(Pixel coordinate grounding data)
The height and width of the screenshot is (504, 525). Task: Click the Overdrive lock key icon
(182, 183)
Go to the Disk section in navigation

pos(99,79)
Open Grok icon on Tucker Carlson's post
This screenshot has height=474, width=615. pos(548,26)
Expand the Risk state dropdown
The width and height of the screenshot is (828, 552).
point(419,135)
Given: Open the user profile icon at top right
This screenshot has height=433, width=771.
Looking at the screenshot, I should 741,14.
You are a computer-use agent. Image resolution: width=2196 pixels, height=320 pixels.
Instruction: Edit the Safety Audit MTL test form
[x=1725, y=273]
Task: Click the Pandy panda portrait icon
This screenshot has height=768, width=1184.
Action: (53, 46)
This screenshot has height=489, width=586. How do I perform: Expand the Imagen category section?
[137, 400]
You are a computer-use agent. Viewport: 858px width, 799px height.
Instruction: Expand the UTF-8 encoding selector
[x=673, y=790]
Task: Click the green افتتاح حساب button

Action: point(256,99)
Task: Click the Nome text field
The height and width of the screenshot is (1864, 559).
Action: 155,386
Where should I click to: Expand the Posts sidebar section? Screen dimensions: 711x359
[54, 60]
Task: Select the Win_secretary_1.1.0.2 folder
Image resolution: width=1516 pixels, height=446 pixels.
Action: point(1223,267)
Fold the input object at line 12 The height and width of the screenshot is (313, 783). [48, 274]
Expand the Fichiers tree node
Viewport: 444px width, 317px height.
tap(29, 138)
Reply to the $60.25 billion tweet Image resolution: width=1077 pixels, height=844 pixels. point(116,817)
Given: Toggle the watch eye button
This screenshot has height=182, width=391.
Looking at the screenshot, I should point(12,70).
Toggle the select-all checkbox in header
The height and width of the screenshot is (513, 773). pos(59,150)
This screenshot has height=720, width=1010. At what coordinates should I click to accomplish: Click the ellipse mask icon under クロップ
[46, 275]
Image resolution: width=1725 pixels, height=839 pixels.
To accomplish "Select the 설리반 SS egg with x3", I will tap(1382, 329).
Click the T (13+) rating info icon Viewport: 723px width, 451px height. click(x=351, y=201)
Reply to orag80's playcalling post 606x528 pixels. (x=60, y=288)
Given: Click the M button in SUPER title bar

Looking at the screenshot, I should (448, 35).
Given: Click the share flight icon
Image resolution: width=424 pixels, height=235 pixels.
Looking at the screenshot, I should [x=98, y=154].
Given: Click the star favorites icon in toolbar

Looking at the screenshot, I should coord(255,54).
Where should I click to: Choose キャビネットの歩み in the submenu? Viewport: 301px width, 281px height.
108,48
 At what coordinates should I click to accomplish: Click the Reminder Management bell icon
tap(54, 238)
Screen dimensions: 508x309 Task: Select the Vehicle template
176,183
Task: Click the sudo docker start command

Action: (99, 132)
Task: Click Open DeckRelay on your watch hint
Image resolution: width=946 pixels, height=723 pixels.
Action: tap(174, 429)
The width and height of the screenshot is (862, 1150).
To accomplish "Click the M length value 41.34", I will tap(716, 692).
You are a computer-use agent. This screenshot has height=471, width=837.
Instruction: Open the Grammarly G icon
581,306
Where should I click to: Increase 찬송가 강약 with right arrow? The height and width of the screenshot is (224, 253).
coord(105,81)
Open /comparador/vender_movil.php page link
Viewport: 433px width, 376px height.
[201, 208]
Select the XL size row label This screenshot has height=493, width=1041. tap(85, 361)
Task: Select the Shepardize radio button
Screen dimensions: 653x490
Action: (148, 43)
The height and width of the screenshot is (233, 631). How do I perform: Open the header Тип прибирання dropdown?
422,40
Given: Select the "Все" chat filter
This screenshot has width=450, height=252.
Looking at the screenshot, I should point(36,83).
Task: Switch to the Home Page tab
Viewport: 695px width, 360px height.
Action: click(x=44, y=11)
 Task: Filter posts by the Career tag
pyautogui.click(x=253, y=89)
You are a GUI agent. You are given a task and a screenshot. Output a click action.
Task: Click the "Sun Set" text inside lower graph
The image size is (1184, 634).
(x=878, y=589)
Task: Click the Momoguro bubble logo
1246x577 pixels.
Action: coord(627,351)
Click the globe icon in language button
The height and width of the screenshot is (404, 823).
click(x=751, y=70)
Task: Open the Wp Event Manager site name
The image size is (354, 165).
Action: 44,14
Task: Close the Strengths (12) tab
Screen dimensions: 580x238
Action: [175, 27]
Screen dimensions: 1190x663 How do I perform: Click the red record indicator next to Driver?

## Try it
With nothing left out, return each entry exactly.

## Solution for this exercise
The height and width of the screenshot is (504, 525). Task: Click the Overdrive lock key icon
(182, 183)
Go to the Disk section in navigation

pos(99,79)
Open Grok icon on Tucker Carlson's post
This screenshot has height=474, width=615. pos(548,26)
Expand the Risk state dropdown
The width and height of the screenshot is (828, 552).
point(419,135)
Given: Open the user profile icon at top right
This screenshot has height=433, width=771.
Looking at the screenshot, I should 741,14.
You are a computer-use agent. Image resolution: width=2196 pixels, height=320 pixels.
Instruction: Edit the Safety Audit MTL test form
[x=1725, y=273]
Task: Click the Pandy panda portrait icon
This screenshot has height=768, width=1184.
Action: (53, 46)
This screenshot has height=489, width=586. How do I perform: Expand the Imagen category section?
[137, 400]
You are a computer-use agent. Viewport: 858px width, 799px height.
Instruction: Expand the UTF-8 encoding selector
[x=673, y=790]
Task: Click the green افتتاح حساب button

Action: point(256,99)
Task: Click the Nome text field
The height and width of the screenshot is (1864, 559).
Action: 155,386
Where should I click to: Expand the Posts sidebar section? Screen dimensions: 711x359
[54, 60]
Task: Select the Win_secretary_1.1.0.2 folder
Image resolution: width=1516 pixels, height=446 pixels.
Action: point(1223,267)
Fold the input object at line 12 The height and width of the screenshot is (313, 783). [48, 274]
Expand the Fichiers tree node
Viewport: 444px width, 317px height.
tap(29, 138)
Reply to the $60.25 billion tweet Image resolution: width=1077 pixels, height=844 pixels. point(116,817)
Given: Toggle the watch eye button
This screenshot has height=182, width=391.
Looking at the screenshot, I should point(12,70).
Toggle the select-all checkbox in header
The height and width of the screenshot is (513, 773). pos(59,150)
This screenshot has height=720, width=1010. At what coordinates should I click to accomplish: Click the ellipse mask icon under クロップ
[46, 275]
Image resolution: width=1725 pixels, height=839 pixels.
To accomplish "Select the 설리반 SS egg with x3", I will tap(1382, 329).
Click the T (13+) rating info icon Viewport: 723px width, 451px height. click(x=351, y=201)
Reply to orag80's playcalling post 606x528 pixels. (x=60, y=288)
Given: Click the M button in SUPER title bar

Looking at the screenshot, I should (448, 35).
Given: Click the share flight icon
Image resolution: width=424 pixels, height=235 pixels.
Looking at the screenshot, I should [x=98, y=154].
Given: Click the star favorites icon in toolbar

Looking at the screenshot, I should coord(255,54).
Where should I click to: Choose キャビネットの歩み in the submenu? Viewport: 301px width, 281px height.
108,48
 At what coordinates should I click to accomplish: Click the Reminder Management bell icon
tap(54, 238)
Screen dimensions: 508x309 Task: Select the Vehicle template
176,183
Task: Click the sudo docker start command

Action: (99, 132)
Task: Click Open DeckRelay on your watch hint
Image resolution: width=946 pixels, height=723 pixels.
Action: tap(174, 429)
The width and height of the screenshot is (862, 1150).
To accomplish "Click the M length value 41.34", I will tap(716, 692).
You are a computer-use agent. This screenshot has height=471, width=837.
Instruction: Open the Grammarly G icon
581,306
Where should I click to: Increase 찬송가 강약 with right arrow? The height and width of the screenshot is (224, 253).
coord(105,81)
Open /comparador/vender_movil.php page link
Viewport: 433px width, 376px height.
[201, 208]
Select the XL size row label This screenshot has height=493, width=1041. tap(85, 361)
Task: Select the Shepardize radio button
Screen dimensions: 653x490
Action: (148, 43)
The height and width of the screenshot is (233, 631). How do I perform: Open the header Тип прибирання dropdown?
422,40
Given: Select the "Все" chat filter
This screenshot has width=450, height=252.
Looking at the screenshot, I should point(36,83).
Task: Switch to the Home Page tab
Viewport: 695px width, 360px height.
Action: click(x=44, y=11)
 Task: Filter posts by the Career tag
pyautogui.click(x=253, y=89)
You are a GUI agent. You are given a task and a screenshot. Output a click action.
Task: Click the "Sun Set" text inside lower graph
The image size is (1184, 634).
(x=878, y=589)
Task: Click the Momoguro bubble logo
1246x577 pixels.
Action: coord(627,351)
Click the globe icon in language button
The height and width of the screenshot is (404, 823).
click(x=751, y=70)
Task: Open the Wp Event Manager site name
The image size is (354, 165).
Action: 44,14
Task: Close the Strengths (12) tab
Screen dimensions: 580x238
Action: [175, 27]
Screen dimensions: 1190x663 How do I perform: Click the red record indicator next to Driver?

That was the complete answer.